> [Quoted passage]
++++++++++++++++++++

It Isn't Just Jerusalem That's Not Negotiable

Jonathan Tobin

By Jonathan Tobin

Published Nov. 24, 2014

 It Isn't Just Jerusalem That's Not Negotiable

Seeking to make sense of this week's horrific terrorist attack on a Jerusalem synagogue, the New York Times stumbled across an unfortunate truth about the conflict between Israel and the Palestinians. Quoting writer Yossi Klein Halevi's characterization of the violence in the headline of its article on the aftermath of the atrocity, it noted that in this "war of neighbors," differences are not negotiable.

But while Times Jerusalem bureau chief Jodi Rudoren intended this surprisingly sober analysis to apply only to the issue of Jerusalem's Temple Mount or perhaps the city itself, were she to think more seriously about the subject, she would be forced to conclude that the same phrase applies to the entire conflict between Jews and Arabs over this small country.

The infusion of religion into what all too many observers believe is a dispute over land and borders scares many of those who comment on the Middle East.

Having spent the last few decades attempting to argue that peace could be achieved between Israel and the Palestinians if only the Jewish state were to give away more or all of the land it took possession of during the 1967 Six-Day War, those committed to this myth seek to divest the discussion about the path to peace of the absolutes of faith that make compromise impossible.

Seen from that perspective, the dispute about the Temple Mount is one in which both sides can, as Rudoren does in her piece, be portrayed as being driven by religious zealots intent on blowing up an already combustible situation.

But while it is true that a minority of Jews would like to alter the status quo on the Temple Mount to make it place where both faiths can be freely observed (Jews currently may not pray on the Mount, a stand endorsed by Prime Minister Netanyahu), the hate and incitement that leads inevitably to the kind of bloody slaughter witnessed in a Har Nof synagogue where four Jews were murdered this week is not a function of a few isolated zealots or a twisted interpretation of Islam.

++++++++++++++++++++

> [Recorded information]
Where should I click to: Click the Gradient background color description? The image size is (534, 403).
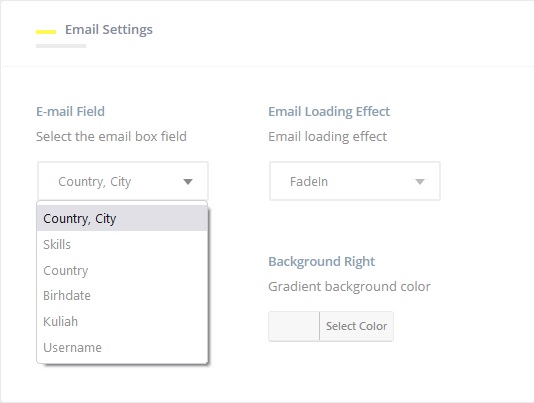(349, 286)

++++++++++++++++++++

> [Tasks to complete]
A. Can you rewrite the column on Jerusalem between "Seen from that" and "already combustible situation.", inclusive, with "religious zealots" changed to "political extremists"?
B. How would you put this sentence from the column on Jerusalem into Spanish: "The infusion of religion into what all too many observers believe is a dispute over land and borders scares many of those who comment on the Middle East."

> [Responses to the tasks]
A.
Seen from that perspective, the dispute about the Temple Mount is one in which both sides can, as Rudoren does in her piece, be portrayed as being driven by political extremists intent on blowing up an already combustible situation.

B. La introducción de la religión en lo que demasiados observadores consideran una disputa sobre tierras y fronteras asusta a muchos de quienes comentan sobre Oriente Medio.